20 Percent Time

It’s Thursday afternoon and instead of heading inside the courthouse, I’m entering a classroom, taking off my jacket and tie, and rolling up my sleeves. I am preparing to teach a social service class, a big change from my normal courtroom duties reviewing rap sheets and making sentencing recommendations to judges.

Teaching the class is part of my 20 percent time, the one day a week that I spend working on projects not part of my job description. We got the idea from Google, which encourages its engineers to spend one day a week dreaming up new products, like Google News.

Transporting a management practice from sunny Silicon Valley to the rough and tumble of the Bronx courthouse may seem like a strange idea, but it’s become an essential part of how we do business.

We use 20 percent time not only to keep morale high in a busy project that handles close to 1,000 new cases a month, but to improve the work that we do.

When Ramon Semorile, a community service crew supervisor, became concerned that his clients weren't getting the same access to drug treatment and job training as participants with a social service mandate, he approached the clinic staff for training. "I knew what we were doing in [the social service clinic], but I wanted to be able to do it myself," Ramon said.

A native Spanish-speaker, the clinic staff asked Ramon to help design a social service class (one of 16 classes we teach weekly) that would be taught in Spanish. Before long, Ramon was teaching the class on his own. "Someone needs to help those who don't speak English," Ramon said.

The experience of teaching a class helps Ramon feel confident assessing needs and making service referrals to individuals working on his crew. "I can focus more on helping [our clients] understand the services that can help them," he said.

We also use 20 percent time to solve problems that are unique to Bronx Community Solutions. Unlike other problem-solving courts, which focus on a single courtroom and a single judge, our project is designed to be available to the over 40 judges working in the Bronx. With only four resource coordinators, however, we can't reach all those courts, nor can we cover night and weekend arraignments (the court is open sixteen hours a day and seven days a week).

Danielle's solution to the problem of limited staff was to recruit and train project staff in other departments to work part-time as resource coordinators. Now, we have staff working in arraignments every weekday evening and on Saturdays, as well as in other court parts who request our help during normal working hours.

Other Bronx Community Solutions staff members use their 20 percent time to come up with new and innovative ideas. Edwin Williams is a member of the New York City Public Safety Corps, an AmeriCorps public service project that provides him with a small living stipend and college tuition assistance in exchange for a year's full-time work at Bronx Community Solutions.

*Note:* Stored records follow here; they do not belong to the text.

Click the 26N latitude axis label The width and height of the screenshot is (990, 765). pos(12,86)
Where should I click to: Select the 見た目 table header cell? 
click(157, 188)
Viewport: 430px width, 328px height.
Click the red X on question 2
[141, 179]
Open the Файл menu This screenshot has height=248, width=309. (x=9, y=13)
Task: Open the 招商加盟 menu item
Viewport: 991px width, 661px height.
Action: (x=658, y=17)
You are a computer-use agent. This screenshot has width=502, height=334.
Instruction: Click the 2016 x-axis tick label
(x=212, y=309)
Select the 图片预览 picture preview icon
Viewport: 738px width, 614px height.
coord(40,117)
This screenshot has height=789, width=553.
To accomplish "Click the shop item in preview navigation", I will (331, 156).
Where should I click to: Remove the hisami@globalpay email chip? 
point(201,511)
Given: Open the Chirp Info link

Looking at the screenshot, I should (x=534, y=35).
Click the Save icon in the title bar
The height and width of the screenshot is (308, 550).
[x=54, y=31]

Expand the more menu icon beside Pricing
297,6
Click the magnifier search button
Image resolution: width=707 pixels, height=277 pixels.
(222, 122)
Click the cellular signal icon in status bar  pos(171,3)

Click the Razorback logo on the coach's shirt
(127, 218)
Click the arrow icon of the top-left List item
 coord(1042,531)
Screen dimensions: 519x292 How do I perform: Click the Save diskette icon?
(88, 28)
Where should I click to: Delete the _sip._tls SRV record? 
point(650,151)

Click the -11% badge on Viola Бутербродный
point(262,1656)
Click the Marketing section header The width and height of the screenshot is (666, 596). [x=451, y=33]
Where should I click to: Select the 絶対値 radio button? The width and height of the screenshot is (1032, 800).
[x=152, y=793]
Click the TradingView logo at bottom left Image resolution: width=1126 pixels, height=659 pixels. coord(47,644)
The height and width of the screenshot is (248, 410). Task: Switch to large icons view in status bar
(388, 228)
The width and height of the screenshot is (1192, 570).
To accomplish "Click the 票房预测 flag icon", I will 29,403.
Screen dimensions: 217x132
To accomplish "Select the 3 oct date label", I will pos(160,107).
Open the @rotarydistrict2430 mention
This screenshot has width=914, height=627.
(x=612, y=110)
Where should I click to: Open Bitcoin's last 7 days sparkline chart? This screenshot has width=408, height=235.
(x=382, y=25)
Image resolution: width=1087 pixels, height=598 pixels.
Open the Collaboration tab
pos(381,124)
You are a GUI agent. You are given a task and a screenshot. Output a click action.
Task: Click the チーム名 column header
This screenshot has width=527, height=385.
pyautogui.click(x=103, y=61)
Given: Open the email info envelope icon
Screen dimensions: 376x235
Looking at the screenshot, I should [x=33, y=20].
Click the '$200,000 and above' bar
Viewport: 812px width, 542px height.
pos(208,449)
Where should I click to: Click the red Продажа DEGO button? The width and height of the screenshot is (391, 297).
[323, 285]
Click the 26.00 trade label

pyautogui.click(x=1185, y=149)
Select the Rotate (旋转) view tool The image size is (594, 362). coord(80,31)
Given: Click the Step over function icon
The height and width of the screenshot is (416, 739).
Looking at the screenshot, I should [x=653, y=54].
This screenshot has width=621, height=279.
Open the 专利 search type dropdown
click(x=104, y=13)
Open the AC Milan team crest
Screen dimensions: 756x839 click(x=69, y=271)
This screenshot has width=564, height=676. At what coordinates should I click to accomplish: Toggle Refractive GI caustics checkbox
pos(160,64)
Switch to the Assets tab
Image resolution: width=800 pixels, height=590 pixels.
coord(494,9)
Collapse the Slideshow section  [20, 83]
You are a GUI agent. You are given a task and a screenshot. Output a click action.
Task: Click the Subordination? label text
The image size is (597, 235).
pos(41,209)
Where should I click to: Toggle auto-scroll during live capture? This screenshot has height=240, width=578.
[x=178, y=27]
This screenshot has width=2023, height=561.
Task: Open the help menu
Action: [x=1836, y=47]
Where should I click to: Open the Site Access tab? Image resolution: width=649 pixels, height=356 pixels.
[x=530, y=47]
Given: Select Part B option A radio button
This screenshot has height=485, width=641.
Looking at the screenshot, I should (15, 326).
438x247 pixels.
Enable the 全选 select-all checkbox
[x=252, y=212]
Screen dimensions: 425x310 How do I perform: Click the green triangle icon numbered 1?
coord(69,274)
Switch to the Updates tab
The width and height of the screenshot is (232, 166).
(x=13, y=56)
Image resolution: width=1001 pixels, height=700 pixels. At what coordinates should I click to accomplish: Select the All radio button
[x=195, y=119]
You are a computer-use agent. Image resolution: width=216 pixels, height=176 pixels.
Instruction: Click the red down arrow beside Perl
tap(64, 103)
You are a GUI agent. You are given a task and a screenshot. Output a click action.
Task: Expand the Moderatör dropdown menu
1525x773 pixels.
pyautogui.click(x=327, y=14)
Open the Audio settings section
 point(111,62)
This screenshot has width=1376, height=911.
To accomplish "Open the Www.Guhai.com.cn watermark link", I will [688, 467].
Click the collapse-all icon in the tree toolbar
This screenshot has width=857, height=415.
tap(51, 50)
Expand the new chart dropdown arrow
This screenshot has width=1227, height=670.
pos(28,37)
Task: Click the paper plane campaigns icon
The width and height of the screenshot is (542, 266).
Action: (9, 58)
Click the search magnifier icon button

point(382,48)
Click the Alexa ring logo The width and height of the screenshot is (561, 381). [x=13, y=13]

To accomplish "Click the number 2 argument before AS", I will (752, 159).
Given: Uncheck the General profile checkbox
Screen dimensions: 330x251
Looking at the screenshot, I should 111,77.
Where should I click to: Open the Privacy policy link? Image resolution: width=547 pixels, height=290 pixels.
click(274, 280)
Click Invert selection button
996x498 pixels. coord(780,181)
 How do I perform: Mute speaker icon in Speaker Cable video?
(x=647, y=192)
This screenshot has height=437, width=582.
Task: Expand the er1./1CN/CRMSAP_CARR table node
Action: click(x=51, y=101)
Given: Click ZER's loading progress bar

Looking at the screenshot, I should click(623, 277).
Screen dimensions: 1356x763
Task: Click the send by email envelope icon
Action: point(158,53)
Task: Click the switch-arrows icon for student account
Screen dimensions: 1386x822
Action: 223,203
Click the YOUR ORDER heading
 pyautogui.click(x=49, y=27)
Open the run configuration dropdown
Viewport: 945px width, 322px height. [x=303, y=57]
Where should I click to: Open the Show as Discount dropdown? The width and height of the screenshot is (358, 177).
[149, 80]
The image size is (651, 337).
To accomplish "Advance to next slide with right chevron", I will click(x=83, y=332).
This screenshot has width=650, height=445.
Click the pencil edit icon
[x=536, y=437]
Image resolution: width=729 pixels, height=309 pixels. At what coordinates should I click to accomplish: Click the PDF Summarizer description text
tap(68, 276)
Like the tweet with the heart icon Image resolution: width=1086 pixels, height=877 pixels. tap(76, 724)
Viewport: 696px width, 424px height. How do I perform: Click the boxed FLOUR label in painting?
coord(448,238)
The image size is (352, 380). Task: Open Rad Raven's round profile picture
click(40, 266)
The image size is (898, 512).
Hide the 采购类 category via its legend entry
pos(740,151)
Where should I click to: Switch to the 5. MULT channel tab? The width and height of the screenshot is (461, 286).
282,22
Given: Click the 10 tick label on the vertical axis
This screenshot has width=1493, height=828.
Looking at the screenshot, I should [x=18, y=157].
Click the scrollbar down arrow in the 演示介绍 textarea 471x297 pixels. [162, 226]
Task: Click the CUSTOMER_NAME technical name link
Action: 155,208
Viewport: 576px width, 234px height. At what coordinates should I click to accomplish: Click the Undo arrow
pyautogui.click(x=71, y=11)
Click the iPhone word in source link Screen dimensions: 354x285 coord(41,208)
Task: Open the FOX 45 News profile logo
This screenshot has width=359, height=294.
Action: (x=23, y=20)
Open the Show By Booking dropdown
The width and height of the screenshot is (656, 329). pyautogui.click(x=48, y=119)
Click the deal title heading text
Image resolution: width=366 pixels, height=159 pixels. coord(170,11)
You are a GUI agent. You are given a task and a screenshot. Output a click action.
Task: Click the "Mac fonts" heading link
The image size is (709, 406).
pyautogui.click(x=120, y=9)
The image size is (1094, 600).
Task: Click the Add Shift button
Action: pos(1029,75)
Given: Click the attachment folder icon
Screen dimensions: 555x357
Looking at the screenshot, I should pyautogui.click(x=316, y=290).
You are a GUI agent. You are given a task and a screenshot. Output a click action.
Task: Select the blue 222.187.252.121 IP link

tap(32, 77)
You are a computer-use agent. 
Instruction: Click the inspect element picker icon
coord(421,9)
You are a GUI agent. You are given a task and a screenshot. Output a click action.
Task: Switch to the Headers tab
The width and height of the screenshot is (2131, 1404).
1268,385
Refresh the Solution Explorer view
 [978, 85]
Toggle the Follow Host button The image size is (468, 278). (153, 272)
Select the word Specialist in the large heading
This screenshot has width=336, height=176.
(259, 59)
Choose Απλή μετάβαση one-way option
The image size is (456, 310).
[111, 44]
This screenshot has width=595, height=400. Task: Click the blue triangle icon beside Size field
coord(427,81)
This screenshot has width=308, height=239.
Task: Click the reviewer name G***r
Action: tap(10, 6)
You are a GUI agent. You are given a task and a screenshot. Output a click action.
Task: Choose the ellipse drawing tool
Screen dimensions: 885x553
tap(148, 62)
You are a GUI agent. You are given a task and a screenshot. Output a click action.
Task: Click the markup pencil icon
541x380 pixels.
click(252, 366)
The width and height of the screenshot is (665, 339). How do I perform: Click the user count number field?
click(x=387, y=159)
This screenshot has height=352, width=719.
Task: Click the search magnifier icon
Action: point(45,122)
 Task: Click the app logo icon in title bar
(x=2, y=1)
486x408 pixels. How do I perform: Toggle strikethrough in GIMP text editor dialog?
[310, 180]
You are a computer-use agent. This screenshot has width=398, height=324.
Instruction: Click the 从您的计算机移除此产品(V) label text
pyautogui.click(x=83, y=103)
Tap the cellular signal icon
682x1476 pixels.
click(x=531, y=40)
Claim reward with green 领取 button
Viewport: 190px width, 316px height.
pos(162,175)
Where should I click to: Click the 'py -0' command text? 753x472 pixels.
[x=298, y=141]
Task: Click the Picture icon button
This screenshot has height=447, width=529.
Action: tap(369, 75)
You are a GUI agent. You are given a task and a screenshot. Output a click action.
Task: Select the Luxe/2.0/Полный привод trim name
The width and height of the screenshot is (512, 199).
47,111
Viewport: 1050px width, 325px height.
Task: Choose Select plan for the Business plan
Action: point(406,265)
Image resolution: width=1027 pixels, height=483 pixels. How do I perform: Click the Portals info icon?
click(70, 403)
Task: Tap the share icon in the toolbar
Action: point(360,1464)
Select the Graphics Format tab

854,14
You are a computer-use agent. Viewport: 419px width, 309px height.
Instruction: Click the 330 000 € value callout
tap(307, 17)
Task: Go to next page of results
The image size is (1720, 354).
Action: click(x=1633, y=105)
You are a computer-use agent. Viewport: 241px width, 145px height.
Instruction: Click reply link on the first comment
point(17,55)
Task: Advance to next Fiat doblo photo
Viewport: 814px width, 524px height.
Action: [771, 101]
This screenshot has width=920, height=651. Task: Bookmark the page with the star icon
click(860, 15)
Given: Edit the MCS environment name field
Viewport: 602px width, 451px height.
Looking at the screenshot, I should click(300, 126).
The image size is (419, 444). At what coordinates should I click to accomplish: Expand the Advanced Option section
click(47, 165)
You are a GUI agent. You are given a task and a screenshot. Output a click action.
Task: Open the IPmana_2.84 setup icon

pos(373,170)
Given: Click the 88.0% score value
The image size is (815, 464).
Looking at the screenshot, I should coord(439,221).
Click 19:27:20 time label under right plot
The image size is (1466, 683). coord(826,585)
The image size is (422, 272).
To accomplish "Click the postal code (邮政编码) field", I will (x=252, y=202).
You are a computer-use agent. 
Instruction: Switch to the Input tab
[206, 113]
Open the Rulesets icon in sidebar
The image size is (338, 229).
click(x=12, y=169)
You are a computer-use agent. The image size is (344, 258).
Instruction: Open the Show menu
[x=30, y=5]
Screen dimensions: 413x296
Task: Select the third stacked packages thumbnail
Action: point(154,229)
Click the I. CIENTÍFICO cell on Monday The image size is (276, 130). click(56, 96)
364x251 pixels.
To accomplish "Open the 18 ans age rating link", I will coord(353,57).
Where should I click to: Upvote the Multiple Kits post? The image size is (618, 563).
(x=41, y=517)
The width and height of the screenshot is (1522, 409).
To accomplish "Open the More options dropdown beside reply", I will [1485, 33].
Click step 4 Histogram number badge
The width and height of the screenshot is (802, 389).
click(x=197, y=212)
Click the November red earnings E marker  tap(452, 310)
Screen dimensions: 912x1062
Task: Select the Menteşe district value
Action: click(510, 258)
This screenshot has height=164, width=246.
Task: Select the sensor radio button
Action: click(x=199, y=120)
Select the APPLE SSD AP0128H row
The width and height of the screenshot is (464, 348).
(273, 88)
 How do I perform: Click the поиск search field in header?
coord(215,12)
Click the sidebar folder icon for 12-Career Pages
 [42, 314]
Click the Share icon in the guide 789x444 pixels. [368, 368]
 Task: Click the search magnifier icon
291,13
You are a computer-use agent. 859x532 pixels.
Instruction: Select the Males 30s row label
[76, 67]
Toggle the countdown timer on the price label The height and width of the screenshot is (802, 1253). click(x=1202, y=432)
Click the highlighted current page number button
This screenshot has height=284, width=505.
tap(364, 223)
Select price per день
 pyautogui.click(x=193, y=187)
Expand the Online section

Edwin uses his 20 percent time to edit and revise the forms used in the intake office, such as client contracts. "When I first looked at the contracts, the text seemed old and hard to understand" he told me. Edwin changed the layout to make the contract clearer and more visually appealing. He also created, and regularly updates, an attendance chart that keeps intake staff from overbooking social service classes and community service crews.

We don't make twenty percent time a requirement for staff, but pretty much everybody wants a project they can call their own. For example, Aubrey spends his 20 percent time writing and editing the blog, and Maria is working with a local high school to create a summer-long criminal justice program (modeled on the Center for Court Innovation's Youth Justice Board) for students who need extra credit to graduate on time.

Are there any other court projects (or non-profit organizations) that use a version of Googles' 20 percent time? If so, I'd love to hear about them.

Comments

Anonymous said…
I love the 20% idea--our 25-person juvenile justice research office would benefit hugely if we all stretched ourselves that way. But how do you get higher-ups to see it?